Different effects of two cyclic chalcone analogues on cell cycle of Jurkat T cells

Abstract

It has been previously shown that the cyclic chalcone analogues E-2-(4′-methoxybenzylidene)- ( 2) and E-2-(4′-methylbenzylidene)-1-benzusuberone ( 3) inhibited proliferation of various murine and human tumor cells. In order to gain new insights into the cytotoxic mechanism of the two compounds detection of apoptosis and necrosis of Jurkat T cells exposed to 2 and 3 were performed by flow cytometry using the Annexin V-FITC and propidium iodide double staining method. Analysis of the DNA histograms at 8, 24 and 48 h exposure times showed that near equitoxic doses of 2 and 3 had different effects on the cell cycle of the exposed cells. The immediate (8 h) effect of 2 was a remarkable decrease of cells in the G 0/G 1 phase and increase in the G 2/M phase. This effect could also be seen in the histogram of cells at the 24 h time point. On the contrary, such an effect of 3 could not be observed. At the 24 and 48 h time points accumulation of sub-G 0 (apoptotic and necrotic) and hyperdiploid cells could be detected after both treatments. Incubation of 2 and 3 with reduced glutathione under cell-free conditions indicated spontaneous conjugation (non-redox) reaction at pH 7.4 and pH 9.0. Analyzing the mechanism of action the total thiol content of the cells exposed to compounds 2 and 3 was determined. Compound 2 showed to reduce the total cellular thiol level both under nutrient-free and nutrient-supplemented conditions.

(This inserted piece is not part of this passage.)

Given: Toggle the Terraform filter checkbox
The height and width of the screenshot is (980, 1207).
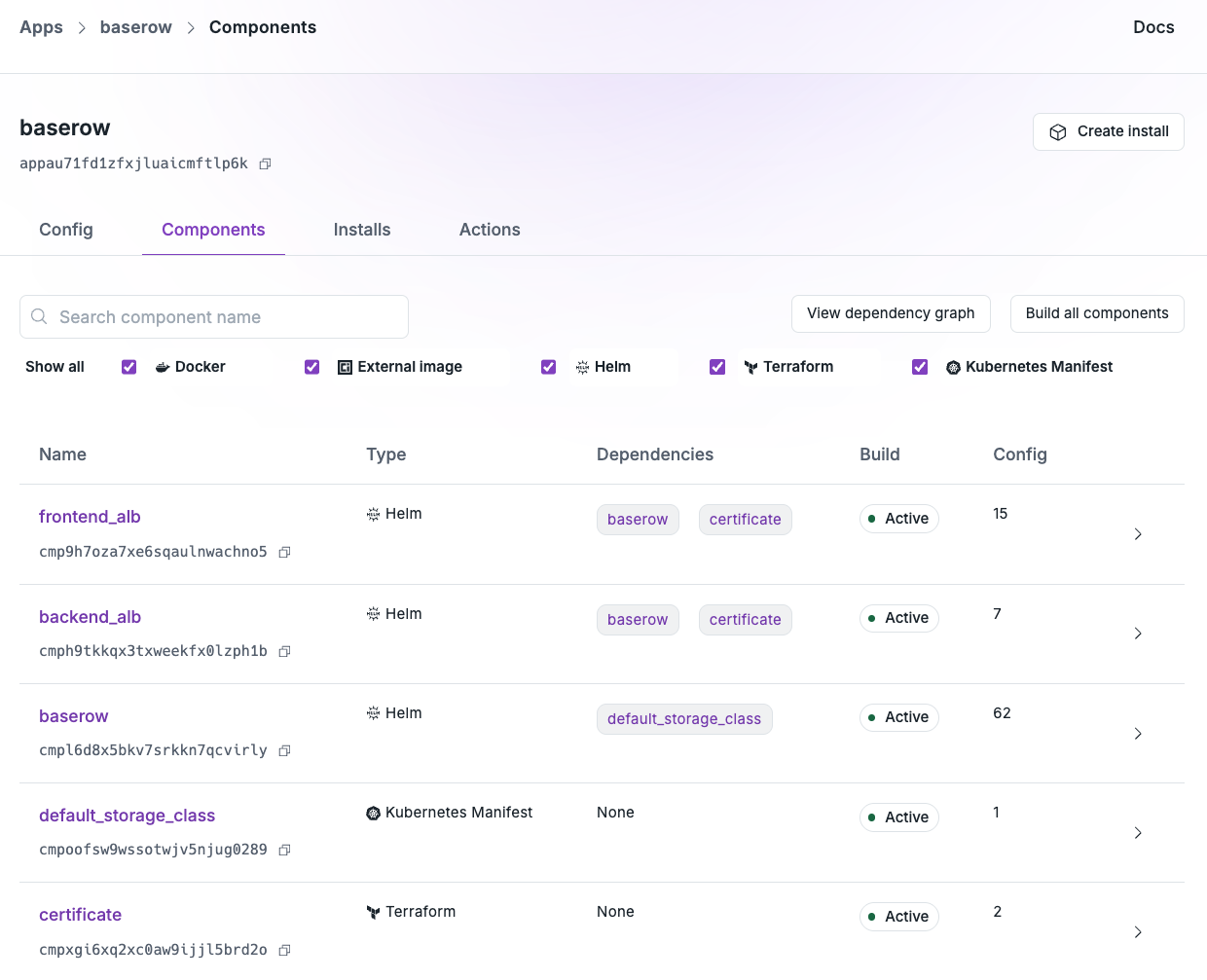Looking at the screenshot, I should click(717, 367).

Under the latter conditions an increase of the total thiol level of the cells exposed to 3 for 4 h could be observed. The different effect of the two compounds on the cellular thiol status might contribute to the different tumor cytotoxicity of the cyclic chalcone analogues 2 and 3. Investigation of antioxidant capacity of the compounds by monitoring time course of the Fenton-reaction initiated in vitro degradation of 2-deoxyribose indicated that both compounds displayed hydroxyl radical scavenger activity. The experiments provide further details of dual – cytotoxic and cytoprotective (chemopreventive) – effects of the compounds.